Use show_scaled(...) in place of plt.show() when you want a larger notebook display while keeping the underlying fig at its original publication size for savefig(...).

Use scale_figsize(...) together with figure_scale(...) when you actually want to create a larger scaled figure object.

set_plotting_defaults("nature")

x = np.linspace(0, 6 * np.pi, 500)
y = np.sin(x) + 0.15 * np.cos(4 * x)

fig, ax = plt.subplots(
    figsize=set_size("paper", fraction=0.5, subplots=(1, 1)),
    dpi=200,
)
ax.plot(x, y, label="Scaled display view")
ax.set_xlabel("Time (s)")
ax.set_ylabel("Amplitude")
ax.set_title("Notebook-scaled figure", loc="left", fontweight="bold")
ax.legend(frameon=False)
fig.tight_layout()
show_scaled(fig, scale=1.25)


Quick Recipe Card

Use this as a copy/paste checklist when preparing final figures:

from neuro_py.plotting.figure_helpers import show_scaled

# 1) Pick your destination workflow
set_plotting_defaults("nature")   # or "word", "latex"

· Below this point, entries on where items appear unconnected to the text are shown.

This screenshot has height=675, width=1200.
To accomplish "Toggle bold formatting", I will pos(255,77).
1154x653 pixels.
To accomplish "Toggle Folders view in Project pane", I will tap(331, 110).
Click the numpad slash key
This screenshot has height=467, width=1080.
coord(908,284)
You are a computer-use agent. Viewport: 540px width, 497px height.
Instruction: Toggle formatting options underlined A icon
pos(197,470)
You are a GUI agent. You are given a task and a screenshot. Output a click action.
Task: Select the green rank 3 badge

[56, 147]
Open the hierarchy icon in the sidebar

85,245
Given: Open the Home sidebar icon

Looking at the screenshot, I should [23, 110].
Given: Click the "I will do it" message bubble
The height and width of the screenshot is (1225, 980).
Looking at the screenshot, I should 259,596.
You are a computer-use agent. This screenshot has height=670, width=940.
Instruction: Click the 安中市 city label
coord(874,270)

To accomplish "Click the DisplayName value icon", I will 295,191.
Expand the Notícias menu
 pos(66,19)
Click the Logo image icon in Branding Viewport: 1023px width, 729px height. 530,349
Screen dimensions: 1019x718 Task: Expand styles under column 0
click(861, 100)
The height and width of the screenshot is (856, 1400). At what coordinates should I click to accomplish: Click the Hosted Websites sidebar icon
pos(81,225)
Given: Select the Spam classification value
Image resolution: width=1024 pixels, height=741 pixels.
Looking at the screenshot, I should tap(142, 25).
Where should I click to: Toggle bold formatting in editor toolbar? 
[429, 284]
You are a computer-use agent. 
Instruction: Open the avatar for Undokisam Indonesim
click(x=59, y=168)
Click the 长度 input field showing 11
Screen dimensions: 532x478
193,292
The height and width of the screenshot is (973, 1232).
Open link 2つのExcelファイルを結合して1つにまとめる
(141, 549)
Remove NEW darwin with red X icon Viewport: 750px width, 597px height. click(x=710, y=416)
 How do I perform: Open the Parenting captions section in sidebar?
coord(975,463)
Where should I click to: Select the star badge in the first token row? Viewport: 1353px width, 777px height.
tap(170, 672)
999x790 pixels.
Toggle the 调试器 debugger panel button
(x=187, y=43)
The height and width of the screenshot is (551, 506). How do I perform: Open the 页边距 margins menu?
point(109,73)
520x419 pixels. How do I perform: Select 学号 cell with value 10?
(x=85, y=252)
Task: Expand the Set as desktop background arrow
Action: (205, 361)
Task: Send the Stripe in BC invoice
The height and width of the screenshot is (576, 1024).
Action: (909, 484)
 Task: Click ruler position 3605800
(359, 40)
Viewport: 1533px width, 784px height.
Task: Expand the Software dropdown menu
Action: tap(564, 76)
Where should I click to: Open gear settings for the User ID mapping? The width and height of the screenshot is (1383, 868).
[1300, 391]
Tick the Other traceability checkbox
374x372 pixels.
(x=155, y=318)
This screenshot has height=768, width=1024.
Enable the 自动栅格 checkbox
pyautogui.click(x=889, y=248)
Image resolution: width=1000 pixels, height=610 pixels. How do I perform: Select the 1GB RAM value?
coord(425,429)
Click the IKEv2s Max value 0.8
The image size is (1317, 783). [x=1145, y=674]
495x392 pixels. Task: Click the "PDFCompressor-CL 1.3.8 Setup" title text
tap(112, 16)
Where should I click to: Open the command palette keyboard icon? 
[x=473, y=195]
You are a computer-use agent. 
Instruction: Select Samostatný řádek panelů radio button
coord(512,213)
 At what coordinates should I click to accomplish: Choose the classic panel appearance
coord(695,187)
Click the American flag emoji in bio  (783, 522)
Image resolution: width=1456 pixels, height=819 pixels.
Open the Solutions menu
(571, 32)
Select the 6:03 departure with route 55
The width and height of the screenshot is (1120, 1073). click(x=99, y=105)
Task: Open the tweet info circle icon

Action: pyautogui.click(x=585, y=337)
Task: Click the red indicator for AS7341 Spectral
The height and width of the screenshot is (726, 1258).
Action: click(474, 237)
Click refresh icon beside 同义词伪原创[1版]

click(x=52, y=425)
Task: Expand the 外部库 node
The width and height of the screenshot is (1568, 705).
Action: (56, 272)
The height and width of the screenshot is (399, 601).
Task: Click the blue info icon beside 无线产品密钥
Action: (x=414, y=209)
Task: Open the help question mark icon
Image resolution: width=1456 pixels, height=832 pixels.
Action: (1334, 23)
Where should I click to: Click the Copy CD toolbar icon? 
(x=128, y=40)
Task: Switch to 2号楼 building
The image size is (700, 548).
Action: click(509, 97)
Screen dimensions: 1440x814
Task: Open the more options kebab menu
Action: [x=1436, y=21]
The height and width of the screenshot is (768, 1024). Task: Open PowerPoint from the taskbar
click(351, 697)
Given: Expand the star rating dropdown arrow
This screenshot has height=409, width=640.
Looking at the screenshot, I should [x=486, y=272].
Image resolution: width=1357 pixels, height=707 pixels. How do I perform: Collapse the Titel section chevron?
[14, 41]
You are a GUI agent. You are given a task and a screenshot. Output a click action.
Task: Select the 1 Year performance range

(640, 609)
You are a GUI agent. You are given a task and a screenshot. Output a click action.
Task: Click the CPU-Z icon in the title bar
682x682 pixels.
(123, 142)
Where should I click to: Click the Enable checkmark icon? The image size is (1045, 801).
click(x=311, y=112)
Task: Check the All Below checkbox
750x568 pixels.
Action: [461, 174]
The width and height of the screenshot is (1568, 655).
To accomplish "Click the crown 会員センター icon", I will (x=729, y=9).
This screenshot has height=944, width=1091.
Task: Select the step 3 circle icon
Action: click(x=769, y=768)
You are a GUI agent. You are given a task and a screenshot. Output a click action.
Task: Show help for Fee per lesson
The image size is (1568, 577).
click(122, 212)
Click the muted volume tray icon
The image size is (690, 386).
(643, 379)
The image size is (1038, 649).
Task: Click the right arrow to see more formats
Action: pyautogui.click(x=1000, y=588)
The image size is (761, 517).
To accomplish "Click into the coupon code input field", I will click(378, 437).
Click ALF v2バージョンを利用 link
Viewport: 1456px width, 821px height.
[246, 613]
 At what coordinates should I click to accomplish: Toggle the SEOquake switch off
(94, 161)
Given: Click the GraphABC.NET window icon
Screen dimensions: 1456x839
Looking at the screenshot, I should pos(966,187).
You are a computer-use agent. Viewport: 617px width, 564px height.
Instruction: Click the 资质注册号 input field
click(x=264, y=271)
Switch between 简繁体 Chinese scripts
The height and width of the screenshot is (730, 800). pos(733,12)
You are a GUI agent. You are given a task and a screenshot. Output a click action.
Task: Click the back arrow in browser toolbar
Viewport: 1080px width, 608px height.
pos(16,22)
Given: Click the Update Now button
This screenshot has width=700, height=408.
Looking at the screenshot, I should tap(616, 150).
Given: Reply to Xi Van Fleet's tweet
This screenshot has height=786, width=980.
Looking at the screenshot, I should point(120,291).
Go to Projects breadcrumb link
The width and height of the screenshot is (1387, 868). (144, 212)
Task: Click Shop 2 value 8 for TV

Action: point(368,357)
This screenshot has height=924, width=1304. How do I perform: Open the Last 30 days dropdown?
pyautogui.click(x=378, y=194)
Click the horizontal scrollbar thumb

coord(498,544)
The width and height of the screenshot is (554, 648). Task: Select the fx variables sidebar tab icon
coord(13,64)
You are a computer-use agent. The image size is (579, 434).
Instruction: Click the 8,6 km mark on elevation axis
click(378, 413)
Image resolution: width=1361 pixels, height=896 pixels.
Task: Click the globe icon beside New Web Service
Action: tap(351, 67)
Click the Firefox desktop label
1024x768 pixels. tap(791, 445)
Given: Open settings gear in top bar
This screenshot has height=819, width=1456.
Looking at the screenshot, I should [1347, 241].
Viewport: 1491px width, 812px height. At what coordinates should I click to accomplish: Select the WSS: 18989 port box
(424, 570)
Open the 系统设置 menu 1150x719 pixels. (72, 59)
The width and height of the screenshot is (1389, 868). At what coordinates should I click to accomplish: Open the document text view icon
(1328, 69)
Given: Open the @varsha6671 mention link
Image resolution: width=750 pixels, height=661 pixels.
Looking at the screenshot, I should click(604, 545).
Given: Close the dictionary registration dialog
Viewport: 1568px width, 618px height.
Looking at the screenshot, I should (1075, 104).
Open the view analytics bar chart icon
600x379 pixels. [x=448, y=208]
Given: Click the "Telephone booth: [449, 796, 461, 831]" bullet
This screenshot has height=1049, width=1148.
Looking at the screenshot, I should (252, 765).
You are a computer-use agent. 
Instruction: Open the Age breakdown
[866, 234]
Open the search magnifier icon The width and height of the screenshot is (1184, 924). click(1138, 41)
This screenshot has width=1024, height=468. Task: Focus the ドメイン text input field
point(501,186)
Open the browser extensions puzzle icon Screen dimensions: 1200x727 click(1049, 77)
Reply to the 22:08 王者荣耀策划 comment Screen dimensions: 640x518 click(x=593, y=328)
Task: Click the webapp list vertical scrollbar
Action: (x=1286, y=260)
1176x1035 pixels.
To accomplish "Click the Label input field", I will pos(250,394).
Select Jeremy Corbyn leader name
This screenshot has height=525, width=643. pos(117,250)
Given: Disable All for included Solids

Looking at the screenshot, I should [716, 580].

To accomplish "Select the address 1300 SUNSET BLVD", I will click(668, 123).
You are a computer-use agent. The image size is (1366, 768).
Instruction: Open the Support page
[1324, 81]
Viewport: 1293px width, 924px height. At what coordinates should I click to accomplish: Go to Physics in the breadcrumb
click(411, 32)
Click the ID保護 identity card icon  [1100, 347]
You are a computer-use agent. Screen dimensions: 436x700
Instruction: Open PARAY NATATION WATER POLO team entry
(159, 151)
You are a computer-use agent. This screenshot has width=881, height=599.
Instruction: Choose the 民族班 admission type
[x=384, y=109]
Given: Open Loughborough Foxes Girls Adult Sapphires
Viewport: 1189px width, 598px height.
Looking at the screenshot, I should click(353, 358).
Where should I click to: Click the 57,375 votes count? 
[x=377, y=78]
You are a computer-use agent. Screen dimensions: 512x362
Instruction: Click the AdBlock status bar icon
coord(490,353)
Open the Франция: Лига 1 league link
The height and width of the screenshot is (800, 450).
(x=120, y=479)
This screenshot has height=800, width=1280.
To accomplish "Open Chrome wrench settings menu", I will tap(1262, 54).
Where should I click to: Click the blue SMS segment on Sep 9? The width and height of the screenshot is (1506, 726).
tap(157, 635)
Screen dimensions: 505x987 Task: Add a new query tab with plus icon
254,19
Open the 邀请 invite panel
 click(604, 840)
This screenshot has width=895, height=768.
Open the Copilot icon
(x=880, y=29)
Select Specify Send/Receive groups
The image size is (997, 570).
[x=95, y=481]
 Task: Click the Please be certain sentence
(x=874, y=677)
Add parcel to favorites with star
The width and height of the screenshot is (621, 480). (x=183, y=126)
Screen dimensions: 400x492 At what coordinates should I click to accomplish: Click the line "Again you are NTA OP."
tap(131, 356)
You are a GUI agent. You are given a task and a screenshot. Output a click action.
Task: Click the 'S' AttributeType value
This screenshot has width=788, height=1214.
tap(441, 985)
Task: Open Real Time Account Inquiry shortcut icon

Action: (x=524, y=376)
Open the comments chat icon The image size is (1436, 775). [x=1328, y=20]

# 2) Match figure width to target layout
fig, ax = plt.subplots(figsize=set_size("nature_single"))

# 3) Multi-panel layout (height auto-adjusts)
fig, axes = plt.subplots(2, 3, figsize=set_size("nature_double", subplots=(2, 3)))

# 4) For maps/matrices, force square axes
fig, ax = plt.subplots(figsize=set_size("nature_single", ratio=1.0))

# 5) Half-width panel for insets
fig, ax = plt.subplots(figsize=set_size("nature_double", fraction=0.5))

# 6) Optional: scale for notebook display while preserving proportions
scale = 1.5
show_scaled(fig, scale=scale)

# 7) Save vector output for publication
fig.savefig("figure.svg", bbox_inches="tight")

Tip: if labels look too small/large in your manuscript, verify that the figure is inserted at its intended physical width (not scaled in the editor).